Despite previous studies in the United States showing that children of parents with IBS reported more gastrointestinal symptoms,25,26we did not find an association between FGIDs and family history. A family history of FGIDs also did not associate with higher prevalence of FGIDs in Salvadoran children.11The reason for this difference is unclear. Cultural differences in the way a FGID is conceptualized and differences in parenting and coping styles between the US and Latin-American societies may explain these differences.
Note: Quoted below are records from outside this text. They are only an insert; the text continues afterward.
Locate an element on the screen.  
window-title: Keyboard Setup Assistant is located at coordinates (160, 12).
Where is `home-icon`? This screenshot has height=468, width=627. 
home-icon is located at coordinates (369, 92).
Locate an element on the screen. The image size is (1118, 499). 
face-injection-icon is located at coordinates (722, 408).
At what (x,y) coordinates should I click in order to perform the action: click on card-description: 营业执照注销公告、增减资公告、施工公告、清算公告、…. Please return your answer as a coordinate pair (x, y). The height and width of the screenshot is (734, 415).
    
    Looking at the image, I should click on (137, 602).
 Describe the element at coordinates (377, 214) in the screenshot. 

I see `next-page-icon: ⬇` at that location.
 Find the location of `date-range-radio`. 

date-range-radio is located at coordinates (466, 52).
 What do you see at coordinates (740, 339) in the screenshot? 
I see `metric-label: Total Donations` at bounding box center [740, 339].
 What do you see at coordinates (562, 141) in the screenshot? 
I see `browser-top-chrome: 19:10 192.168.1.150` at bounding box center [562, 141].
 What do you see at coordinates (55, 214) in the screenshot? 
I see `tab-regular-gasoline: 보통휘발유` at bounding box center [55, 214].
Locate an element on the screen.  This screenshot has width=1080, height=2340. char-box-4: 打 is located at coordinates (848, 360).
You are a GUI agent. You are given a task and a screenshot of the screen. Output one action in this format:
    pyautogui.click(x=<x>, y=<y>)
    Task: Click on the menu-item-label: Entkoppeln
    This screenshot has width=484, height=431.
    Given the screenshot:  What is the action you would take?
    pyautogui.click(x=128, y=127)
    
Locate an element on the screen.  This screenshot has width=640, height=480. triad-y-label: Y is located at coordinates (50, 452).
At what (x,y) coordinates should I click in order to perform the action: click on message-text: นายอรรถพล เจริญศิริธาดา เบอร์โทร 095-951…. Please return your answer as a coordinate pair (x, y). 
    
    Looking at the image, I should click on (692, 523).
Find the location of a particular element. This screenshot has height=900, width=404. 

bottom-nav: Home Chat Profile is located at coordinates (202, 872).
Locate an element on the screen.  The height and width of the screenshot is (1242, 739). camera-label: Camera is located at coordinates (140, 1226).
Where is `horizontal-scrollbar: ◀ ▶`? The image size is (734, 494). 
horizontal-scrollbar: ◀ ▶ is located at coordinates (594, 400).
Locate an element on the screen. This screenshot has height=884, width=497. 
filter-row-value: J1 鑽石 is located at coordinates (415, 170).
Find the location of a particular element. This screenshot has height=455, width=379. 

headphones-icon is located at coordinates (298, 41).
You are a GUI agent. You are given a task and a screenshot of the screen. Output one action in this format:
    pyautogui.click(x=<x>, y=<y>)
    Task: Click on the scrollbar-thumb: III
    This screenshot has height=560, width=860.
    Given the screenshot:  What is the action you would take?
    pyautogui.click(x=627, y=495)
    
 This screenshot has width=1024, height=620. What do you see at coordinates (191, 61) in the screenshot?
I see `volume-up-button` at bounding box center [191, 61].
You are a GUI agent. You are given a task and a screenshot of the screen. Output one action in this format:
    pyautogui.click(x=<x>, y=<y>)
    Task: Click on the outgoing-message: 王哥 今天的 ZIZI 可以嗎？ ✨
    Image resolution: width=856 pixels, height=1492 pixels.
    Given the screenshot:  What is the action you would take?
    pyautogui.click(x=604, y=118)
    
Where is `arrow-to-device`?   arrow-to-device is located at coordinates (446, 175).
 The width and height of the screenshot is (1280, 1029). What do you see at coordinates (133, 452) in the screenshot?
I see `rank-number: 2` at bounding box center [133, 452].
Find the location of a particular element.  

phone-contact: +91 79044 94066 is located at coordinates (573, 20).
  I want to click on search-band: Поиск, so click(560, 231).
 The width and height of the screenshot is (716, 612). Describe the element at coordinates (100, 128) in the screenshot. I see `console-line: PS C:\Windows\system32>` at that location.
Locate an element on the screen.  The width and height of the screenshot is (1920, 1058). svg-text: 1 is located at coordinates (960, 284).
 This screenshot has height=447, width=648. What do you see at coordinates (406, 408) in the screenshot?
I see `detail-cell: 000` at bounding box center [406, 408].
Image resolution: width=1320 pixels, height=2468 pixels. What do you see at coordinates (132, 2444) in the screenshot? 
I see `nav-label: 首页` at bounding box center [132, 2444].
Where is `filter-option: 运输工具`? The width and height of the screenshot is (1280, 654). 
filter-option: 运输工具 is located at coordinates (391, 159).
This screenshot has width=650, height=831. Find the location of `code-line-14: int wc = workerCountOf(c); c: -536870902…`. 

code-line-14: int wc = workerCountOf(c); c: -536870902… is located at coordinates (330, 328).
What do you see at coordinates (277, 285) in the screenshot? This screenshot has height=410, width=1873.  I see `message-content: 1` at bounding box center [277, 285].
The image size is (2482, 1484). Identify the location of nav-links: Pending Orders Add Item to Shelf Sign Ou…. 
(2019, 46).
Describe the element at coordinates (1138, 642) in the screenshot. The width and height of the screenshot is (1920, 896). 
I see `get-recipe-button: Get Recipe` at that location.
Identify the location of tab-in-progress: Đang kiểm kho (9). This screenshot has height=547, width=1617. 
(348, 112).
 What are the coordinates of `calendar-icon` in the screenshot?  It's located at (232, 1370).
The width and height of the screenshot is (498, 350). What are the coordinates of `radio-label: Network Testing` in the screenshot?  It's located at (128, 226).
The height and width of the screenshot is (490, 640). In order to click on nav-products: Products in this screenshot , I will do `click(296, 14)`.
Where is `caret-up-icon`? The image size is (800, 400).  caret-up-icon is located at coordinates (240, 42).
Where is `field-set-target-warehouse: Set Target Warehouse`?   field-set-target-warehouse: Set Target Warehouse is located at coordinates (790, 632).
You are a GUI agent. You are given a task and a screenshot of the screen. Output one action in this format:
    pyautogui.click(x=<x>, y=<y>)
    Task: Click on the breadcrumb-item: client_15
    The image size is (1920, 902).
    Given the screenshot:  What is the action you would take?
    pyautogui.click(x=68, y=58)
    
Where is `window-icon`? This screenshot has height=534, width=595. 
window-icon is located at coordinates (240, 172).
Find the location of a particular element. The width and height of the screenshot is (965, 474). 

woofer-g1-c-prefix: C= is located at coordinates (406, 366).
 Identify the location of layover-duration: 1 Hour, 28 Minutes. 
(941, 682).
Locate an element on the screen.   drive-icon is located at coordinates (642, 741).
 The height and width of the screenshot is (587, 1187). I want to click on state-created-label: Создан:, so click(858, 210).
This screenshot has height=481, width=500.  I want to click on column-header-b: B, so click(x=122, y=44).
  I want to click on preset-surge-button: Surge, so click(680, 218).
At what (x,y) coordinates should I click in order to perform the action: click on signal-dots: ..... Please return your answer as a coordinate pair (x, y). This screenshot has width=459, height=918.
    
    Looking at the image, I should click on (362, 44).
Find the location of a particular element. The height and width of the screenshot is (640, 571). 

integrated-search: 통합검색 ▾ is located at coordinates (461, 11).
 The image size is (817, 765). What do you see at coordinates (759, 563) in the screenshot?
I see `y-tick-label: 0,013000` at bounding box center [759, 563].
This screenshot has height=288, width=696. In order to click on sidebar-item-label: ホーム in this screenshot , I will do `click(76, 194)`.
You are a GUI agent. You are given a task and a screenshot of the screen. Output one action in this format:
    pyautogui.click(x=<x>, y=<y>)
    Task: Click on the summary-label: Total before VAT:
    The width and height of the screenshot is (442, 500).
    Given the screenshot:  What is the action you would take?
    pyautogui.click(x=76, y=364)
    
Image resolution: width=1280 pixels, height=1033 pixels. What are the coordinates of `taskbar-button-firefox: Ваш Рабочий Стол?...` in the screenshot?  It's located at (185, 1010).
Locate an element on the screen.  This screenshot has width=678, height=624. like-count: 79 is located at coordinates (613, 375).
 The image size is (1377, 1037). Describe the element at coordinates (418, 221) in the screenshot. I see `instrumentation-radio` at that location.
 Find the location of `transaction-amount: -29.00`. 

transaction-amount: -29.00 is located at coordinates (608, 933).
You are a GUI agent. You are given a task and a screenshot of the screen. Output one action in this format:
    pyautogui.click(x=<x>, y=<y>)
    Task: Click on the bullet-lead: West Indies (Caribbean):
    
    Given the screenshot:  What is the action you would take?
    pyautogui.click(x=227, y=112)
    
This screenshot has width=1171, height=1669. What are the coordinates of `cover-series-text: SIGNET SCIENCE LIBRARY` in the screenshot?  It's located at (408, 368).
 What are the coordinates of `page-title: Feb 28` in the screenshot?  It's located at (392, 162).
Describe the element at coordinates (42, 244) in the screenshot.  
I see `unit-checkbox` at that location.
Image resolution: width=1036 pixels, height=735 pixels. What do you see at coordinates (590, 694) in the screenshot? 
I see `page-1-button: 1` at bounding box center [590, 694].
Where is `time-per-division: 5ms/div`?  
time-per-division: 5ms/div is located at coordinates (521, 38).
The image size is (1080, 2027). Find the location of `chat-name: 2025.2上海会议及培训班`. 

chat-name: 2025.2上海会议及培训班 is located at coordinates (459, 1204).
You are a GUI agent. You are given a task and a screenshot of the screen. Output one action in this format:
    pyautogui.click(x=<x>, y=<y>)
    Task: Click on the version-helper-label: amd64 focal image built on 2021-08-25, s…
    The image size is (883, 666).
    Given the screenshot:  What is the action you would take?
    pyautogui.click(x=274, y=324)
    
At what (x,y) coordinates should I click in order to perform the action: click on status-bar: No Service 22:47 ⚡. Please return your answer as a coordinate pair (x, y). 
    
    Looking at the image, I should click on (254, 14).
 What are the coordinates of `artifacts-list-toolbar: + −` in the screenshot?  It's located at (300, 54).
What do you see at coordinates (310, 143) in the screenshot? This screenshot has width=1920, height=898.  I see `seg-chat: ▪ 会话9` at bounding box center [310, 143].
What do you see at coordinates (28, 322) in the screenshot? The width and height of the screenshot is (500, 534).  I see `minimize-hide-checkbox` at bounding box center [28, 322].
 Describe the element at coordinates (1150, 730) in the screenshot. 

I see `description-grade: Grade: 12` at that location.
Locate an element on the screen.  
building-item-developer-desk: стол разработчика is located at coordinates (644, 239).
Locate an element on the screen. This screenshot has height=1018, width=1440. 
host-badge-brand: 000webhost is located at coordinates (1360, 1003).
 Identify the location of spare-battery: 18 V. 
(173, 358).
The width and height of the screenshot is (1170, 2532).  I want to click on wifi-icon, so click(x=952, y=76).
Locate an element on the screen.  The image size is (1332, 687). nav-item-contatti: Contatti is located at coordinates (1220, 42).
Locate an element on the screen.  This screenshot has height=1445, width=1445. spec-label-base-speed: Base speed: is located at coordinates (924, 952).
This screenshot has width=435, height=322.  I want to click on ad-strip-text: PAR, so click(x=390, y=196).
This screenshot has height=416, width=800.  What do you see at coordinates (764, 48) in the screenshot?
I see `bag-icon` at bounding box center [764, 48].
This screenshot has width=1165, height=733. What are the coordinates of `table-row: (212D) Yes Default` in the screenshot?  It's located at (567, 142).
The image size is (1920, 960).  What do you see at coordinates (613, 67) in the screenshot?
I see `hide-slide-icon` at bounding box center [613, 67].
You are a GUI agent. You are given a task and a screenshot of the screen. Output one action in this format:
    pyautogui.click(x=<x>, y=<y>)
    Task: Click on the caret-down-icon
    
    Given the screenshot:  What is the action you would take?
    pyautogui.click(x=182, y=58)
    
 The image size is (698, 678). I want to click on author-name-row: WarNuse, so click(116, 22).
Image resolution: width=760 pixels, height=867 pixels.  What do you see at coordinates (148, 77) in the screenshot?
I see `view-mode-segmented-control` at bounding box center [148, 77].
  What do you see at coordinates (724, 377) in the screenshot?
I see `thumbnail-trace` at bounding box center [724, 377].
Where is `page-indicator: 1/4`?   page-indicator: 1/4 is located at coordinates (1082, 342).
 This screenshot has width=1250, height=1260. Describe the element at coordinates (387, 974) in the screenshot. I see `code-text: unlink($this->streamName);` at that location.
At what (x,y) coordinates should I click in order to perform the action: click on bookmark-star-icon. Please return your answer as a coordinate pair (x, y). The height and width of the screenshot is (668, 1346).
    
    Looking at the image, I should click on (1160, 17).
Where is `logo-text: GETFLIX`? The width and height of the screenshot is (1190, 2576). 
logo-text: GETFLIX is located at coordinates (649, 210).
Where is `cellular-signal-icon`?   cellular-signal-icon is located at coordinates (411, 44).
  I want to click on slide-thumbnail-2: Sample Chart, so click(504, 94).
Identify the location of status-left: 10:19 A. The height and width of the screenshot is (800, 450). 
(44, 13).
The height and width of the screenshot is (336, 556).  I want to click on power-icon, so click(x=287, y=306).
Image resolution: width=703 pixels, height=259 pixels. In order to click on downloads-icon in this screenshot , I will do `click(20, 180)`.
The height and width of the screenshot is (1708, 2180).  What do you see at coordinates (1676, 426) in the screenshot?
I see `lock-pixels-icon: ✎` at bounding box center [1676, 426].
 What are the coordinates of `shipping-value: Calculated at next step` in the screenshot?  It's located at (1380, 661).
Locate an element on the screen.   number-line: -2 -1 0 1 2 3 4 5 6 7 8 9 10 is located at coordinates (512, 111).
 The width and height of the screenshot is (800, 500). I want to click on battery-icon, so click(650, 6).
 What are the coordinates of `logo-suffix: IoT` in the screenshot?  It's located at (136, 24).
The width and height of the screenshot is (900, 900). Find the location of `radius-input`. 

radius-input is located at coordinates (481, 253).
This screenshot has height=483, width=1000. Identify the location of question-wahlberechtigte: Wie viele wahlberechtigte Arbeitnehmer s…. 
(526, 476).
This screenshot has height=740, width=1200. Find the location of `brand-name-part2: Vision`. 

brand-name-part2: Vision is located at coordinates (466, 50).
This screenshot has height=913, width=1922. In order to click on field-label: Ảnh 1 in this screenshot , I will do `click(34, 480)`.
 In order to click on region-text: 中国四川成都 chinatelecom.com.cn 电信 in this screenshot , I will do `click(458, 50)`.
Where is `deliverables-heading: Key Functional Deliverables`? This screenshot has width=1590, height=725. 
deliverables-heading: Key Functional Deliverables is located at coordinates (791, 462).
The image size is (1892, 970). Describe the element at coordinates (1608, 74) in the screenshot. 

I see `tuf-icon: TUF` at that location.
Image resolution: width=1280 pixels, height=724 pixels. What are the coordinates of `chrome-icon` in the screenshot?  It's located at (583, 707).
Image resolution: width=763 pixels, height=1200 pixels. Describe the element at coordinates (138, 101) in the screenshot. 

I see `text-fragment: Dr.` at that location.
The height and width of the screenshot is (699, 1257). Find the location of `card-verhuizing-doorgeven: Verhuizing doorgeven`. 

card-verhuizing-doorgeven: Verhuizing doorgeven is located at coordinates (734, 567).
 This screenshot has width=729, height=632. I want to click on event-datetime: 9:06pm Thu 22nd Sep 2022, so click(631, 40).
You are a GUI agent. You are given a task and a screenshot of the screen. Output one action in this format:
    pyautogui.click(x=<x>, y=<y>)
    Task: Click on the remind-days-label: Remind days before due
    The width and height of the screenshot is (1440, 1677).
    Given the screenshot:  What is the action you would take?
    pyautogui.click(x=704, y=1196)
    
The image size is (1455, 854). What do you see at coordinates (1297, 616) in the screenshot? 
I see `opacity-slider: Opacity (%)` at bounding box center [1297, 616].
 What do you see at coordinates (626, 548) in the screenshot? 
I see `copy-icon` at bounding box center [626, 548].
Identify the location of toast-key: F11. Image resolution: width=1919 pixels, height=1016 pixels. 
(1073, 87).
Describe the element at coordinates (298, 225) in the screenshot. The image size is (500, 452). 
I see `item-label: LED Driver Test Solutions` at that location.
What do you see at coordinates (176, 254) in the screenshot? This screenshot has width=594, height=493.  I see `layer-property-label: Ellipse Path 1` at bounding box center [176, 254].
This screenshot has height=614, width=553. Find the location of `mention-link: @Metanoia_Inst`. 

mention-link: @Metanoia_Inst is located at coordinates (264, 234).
We did not find gender predominance in FGIDs. These results are similar to those of pediatric studies in Mexico,27 Ecuador,12 Panama,10 and El Salvador.11 A meta-analysis by Lovell and Ford16 found a female predominance in adults with IBS. However, this difference was not found when South-American studies were analyzed as a whole.
Limitations of our study include the completion of questionnaires exclusively by children and not by parents. It can be argued that children know their symptoms better than their parents, and may be reluctant to share information regarding bowel movements with their parents, while having comfort reporting on an anonymous questionnaire. We cannot rule out the possibility that although our study included multiple cities in various regions, the results may not be generalized to all cities in Colombia. Additionally, concurrent medical diagnoses may be present in surveyed children with or without FGIDs and were not assessed in the study.
In conclusion, this study provides relevant information for public health planning, finding a high prevalence of FGIDs in children of Colombia. Children from private schools and from families whose parents have separated are at higher risk of FGIDs, and nausea is associated with increased rates of FGIDs in children.